## INPUT MATERIAL:
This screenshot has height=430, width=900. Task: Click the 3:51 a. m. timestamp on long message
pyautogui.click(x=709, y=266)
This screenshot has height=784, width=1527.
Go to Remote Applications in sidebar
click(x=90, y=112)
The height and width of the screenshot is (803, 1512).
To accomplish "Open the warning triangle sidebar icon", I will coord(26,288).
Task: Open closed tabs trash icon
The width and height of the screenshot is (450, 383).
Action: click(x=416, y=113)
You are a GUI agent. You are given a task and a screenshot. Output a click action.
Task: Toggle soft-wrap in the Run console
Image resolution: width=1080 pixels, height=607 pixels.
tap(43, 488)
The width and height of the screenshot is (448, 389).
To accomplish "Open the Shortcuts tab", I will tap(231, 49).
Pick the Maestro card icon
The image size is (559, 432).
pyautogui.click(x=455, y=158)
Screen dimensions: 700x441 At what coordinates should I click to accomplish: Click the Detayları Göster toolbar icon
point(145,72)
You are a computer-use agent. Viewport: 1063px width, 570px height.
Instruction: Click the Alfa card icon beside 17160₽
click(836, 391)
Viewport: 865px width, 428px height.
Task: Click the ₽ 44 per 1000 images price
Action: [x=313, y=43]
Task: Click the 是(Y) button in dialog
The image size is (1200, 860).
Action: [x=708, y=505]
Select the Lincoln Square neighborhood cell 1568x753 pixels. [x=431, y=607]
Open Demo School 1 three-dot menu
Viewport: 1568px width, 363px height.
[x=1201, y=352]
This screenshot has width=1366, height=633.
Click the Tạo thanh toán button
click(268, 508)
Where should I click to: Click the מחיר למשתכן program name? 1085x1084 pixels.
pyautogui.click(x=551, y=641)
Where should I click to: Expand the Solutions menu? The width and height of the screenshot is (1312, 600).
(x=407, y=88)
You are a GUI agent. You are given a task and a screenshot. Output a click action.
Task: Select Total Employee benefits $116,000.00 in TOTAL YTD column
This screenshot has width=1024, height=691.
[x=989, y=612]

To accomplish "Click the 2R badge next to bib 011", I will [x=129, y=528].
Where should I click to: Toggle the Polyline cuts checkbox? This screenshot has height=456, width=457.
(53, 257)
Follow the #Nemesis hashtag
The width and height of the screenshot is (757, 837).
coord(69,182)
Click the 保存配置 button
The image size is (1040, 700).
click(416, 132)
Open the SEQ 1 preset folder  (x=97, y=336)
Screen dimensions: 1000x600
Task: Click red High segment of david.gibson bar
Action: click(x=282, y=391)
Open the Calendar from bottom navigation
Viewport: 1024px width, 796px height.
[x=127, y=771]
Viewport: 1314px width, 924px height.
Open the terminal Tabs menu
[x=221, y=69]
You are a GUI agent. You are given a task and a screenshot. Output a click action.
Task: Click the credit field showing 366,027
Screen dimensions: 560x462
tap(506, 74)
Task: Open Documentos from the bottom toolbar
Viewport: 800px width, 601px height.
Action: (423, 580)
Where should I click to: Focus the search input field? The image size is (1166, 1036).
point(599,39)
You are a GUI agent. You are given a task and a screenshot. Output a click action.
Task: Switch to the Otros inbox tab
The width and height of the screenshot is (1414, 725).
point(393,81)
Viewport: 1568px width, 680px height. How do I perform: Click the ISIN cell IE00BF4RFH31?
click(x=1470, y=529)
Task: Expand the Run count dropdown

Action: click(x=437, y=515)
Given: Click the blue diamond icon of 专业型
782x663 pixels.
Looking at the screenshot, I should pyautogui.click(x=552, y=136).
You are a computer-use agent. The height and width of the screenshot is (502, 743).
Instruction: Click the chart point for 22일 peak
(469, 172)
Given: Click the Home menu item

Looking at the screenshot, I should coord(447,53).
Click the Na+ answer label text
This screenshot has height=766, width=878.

## WORK REQUEST:
From the line containing "Task: Open closed tabs trash icon" down to the line containing "Task: Toggle soft-wrap in the Run console" in the material above, reproduce every line exactly, including the two end lines.

## WRITTEN REPLY:
Task: Open closed tabs trash icon
The width and height of the screenshot is (450, 383).
Action: click(x=416, y=113)
You are a GUI agent. You are given a task and a screenshot. Output a click action.
Task: Toggle soft-wrap in the Run console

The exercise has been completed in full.